Container Device Interface (CDI) is a container runtime specification used to support third-party devices.

CDI solves the following problems:
In Linux, only one device node needed to be exposed in a container in the past to enable device awareness of the container. However, as devices and software become more complex, vendors want to perform more operations, such as:

  • Exposing multiple device nodes to a container, mounting files from a runtime namespace to a container, or hiding procfs entries.
  • Checking the compatibility between containers and devices. For example, checking whether a container can run on a specified device.
  • Performing runtime-specific operations, such as virtual machines and Linux container-based runtimes.
  • Performing device-specific operations, such as GPU memory cleanup and FPGA re-programming.

In the absence of third-party device standards, vendors often have to write and maintain multiple plugins for different runtimes, or even contribute vendor-specific code directly in a runtime. In addition, the runtime does not expose the plugin system in a unified manner (or even not at all), resulting in duplication of functionality in higher-level abstractions (such as Kubernetes device plugins).

To solve the preceding problem, CDI provides the following features:
CDI describes a mechanism that allows third-party vendors to interact with devices without modifying the container runtime.

The mechanism is exposed as a JSON file (similar to the container network interface CNI), which allows vendors to describe the operations that the container runtime should perform on the OCI-based container.

Currently, iSulad supports the CDI v0.6.0 specification.

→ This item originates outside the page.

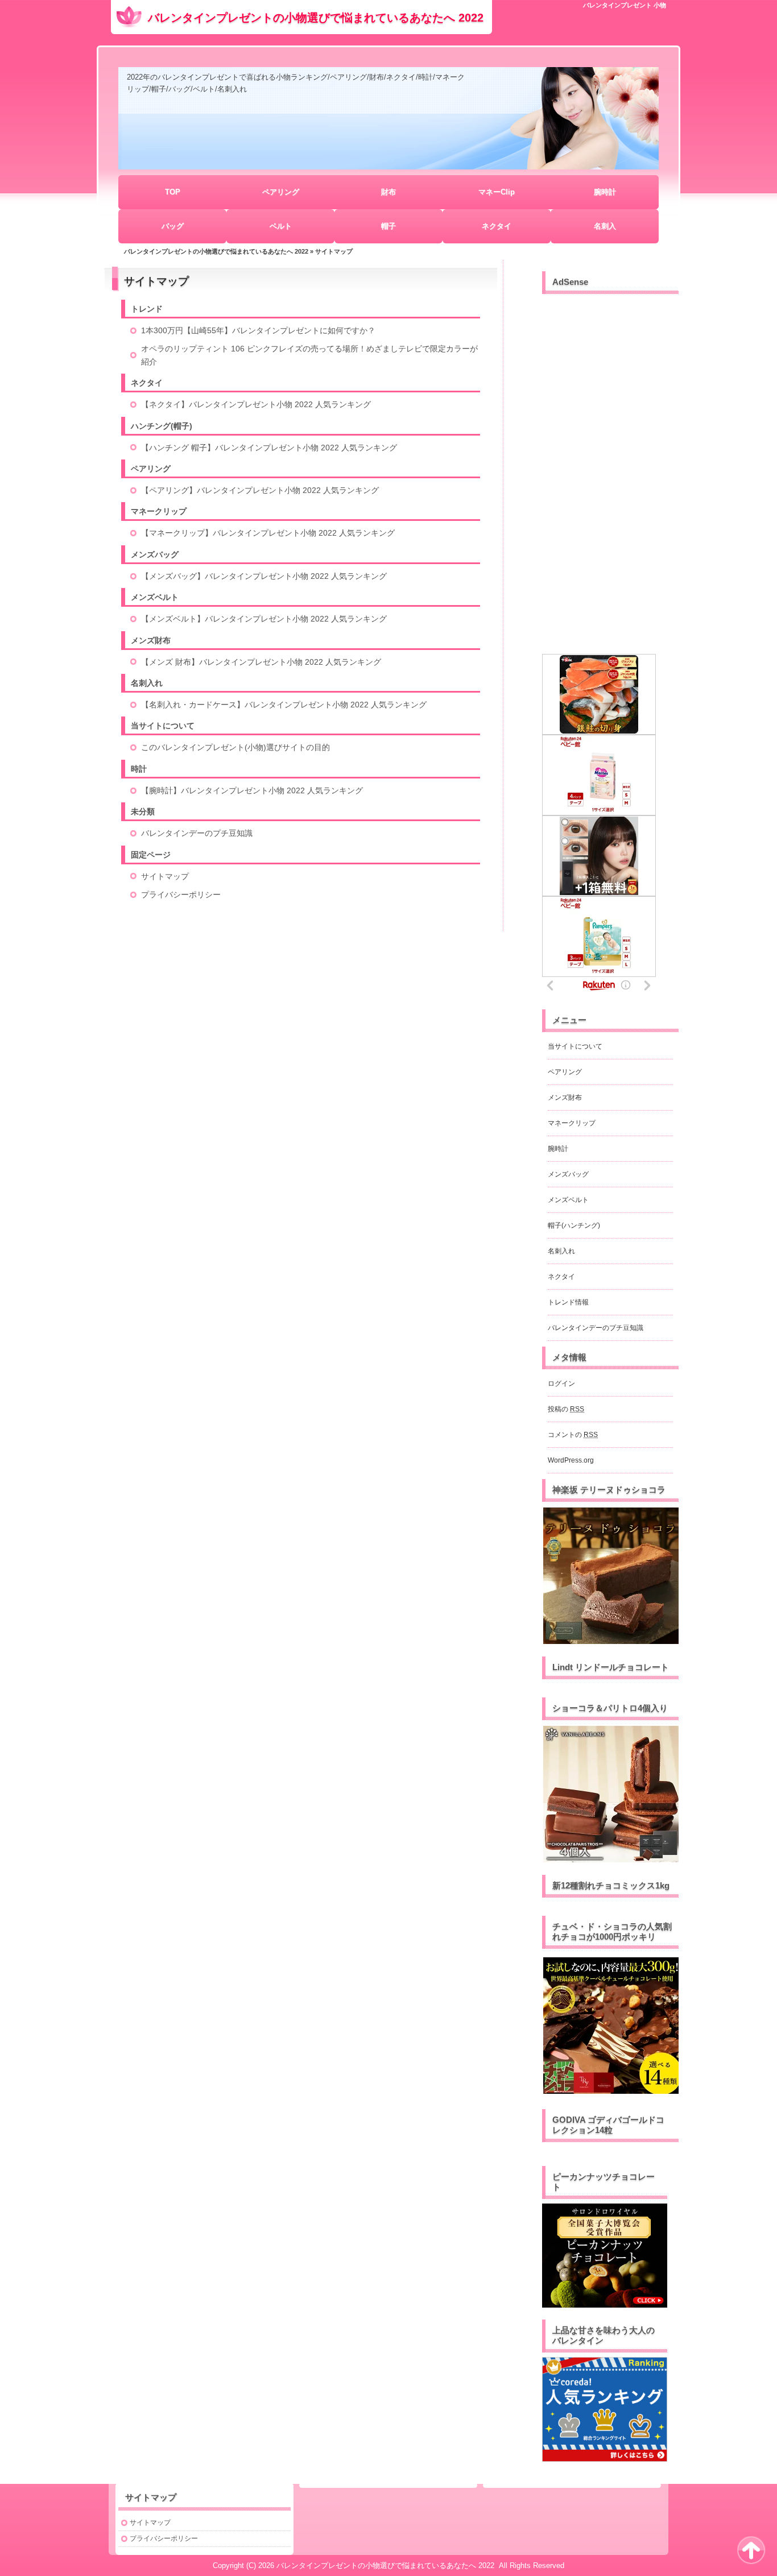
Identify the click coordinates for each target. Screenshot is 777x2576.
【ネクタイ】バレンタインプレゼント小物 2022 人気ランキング (256, 404)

Configuring iSulad to Support CDI

Modify the daemon.json file as follows and restart iSulad:

json
{
    ...
    "enable-cri-v1": true,
    "cdi-spec-dirs": ["/etc/cdi", "/var/run/cdi"],
    "enable-cdi": true
}

cdi-spec-dirs specifies the directory where CDI specifications are stored. If this parameter is not specified, the default value /etc/cdi or /var/run/cdi is used.

Examples

CDI Specification Example

For details about each field, see CDI v0.6.0.

bash
$ mkdir /etc/cdi
$ cat > /etc/cdi/vendor.json <<EOF
{
  "cdiVersion": "0.6.0",
  "kind": "vendor.com/device",
  "devices": [
    {
      "name": "myDevice",
      "containerEdits": {
        "deviceNodes": [
          {"hostPath": "/vendor/dev/card1", "path": "/dev/card1", "type": "c", "major": 25, "minor": 25, "fileMode": 384, "permissions": "rw", "uid": 1000, "gid": 1000},
          {"path": "/dev/card-render1", "type": "c", "major": 25, "minor": 25, "fileMode": 384, "permissions": "rwm", "uid": 1000, "gid": 1000}
        ]
      }
    }
  ],
  "containerEdits": {
    "env": [
      "FOO=VALID_SPEC",
      "BAR=BARVALUE1"
    ],
    "deviceNodes": [
      {"path": "/dev/vendorctl", "type": "b", "major": 25, "minor": 25, "fileMode": 384, "permissions": "rw", "uid": 1000, "gid": 1000}
    ],
    "mounts": [
      {"hostPath": "/bin/vendorBin", "containerPath": "/bin/vendorBin"},
      {"hostPath": "/usr/lib/libVendor.so.0", "containerPath": "/usr/lib/libVendor.so.0"},
      {"hostPath": "tmpfs", "containerPath": "/tmp/data", "type": "tmpfs", "options": ["nosuid","strictatime","mode=755","size=65536k"]}
    ],
    "hooks": [
      {"createContainer": {"path": "/bin/vendor-hook"} },
      {"startContainer": {"path": "/usr/bin/ldconfig"} }
    ]
  }
}
EOF

Using CDI in the Parameters for Creating a Container in CRI

Assume that the vendor.json specification has been generated, and the specification is available in /etc/cdi or /var/run/cdi (or the specification is available in the directory specified by cdi-spec-dirs in the iSulad configuration file), the container can access the device using its fully qualified device name, for example, vendor.com/device=myDevice.

In the JSON file of the container, you can use either of the following methods to specify a device:

  1. Specify a device in annotations.

    json
    {
        ... ...
        "annotations": [
            ... ...
            {"cdi.k8s.io/test": "vendor.com/device=myDevice"},
            ... ...
        ]
        ... ...
    }
  2. Specify a device in CDI_Devices.

    json
    {
        ... ...
        "CDI_Devices": [
            ... ...
            {"Name": "vendor.com/device=myDevice"},
            ... ...
        ]
        ... ...
    }

Constraints

  1. Currently, iSulad supports the CDI feature using CRI only.